Me metieron al calabozo esposada. Les pedí reiteradas veces que me trasladen al hospital explicándoles que estoy bajo un tratamiento. Fue entonces que entró Roberto Romero, abrió la puerta y dijo “¿quién es la loquita que grita tanto?”. Ahí vino lo peor: entró a la celda y empezó a golpearme. Mientras me puteaba, trompada tras trompada, me fue dejando casi inconsciente. Me agarró de los hombros, me puso la capucha y me hizo agachar contra la pared, lastimandome las dos rodillas. Mientras veía la sangre en mi cuerpo, pensaba: “esta noche me matan”.

 

Me asusté mucho. Empecé a llorar desconsoladamente y le dije “ya me pegaste, ahora por favor llévame al hospital”, asegurandole que no iba a denunciarlo ni le iba a decir nada a nadie. Me llevaron al hospital y me dejaron ahí. Al rato se rescató del estado en el que me dejó y fue a buscarme, argumentando que era el jefe, el Comisario. En ese momento, los enfermeros hicieron un cordón y no lo dejaron pasar. Fueron ellos quienes me recibieron toda hinchada, con las piernas rotas y los brazos marcados. Me siento muy agradecida con el personal del hospital que se la jugó por mí, que me atendieron y me cuidaron.

 

Hice la denuncia y declaré en la Fiscalía UFID N°2 de Mar del Tuyu y recibí acompañamiento de la Dirección de Derechos Humanos del Partido de La Costa.
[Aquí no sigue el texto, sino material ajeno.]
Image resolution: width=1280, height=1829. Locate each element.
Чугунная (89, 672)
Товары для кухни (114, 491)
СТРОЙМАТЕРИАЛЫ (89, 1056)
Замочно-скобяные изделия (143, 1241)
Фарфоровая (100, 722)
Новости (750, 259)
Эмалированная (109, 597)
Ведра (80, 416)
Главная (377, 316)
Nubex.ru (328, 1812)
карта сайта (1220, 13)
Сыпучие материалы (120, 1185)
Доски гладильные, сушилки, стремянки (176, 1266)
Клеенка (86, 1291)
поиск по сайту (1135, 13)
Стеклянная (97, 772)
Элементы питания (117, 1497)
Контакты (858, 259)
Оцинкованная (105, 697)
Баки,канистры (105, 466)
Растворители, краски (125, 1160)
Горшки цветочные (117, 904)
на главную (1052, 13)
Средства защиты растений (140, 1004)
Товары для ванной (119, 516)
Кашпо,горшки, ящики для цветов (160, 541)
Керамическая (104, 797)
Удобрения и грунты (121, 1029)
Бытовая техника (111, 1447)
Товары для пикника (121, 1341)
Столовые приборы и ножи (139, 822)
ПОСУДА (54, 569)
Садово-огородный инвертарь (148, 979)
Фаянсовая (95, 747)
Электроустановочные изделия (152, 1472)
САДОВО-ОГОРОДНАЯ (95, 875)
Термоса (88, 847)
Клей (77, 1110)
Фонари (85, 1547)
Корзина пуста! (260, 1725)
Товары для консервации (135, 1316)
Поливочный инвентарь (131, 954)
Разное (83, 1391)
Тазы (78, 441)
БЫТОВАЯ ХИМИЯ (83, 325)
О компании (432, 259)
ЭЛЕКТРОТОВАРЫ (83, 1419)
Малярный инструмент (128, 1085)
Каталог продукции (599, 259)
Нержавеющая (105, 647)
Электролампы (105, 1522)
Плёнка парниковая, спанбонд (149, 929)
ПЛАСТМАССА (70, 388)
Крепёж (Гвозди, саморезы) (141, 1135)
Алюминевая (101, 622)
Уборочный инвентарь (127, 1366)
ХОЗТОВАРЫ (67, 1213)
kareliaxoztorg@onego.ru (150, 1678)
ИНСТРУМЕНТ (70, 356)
Todavía me estoy recuperando de las lesiones físicas, pero psicológicamente no estoy bien. Esto no me afectó solo a mí, sino también a mi familia. Después de este suceso, amenazaron a mi hermana, y mí hijo le tiene miedo a la policía. La verdad tengo mucho miedo pero, por suerte, me siento muy acompañada por muchas personas e instituciones que abogan por los Derechos Humanos en esta ciudad.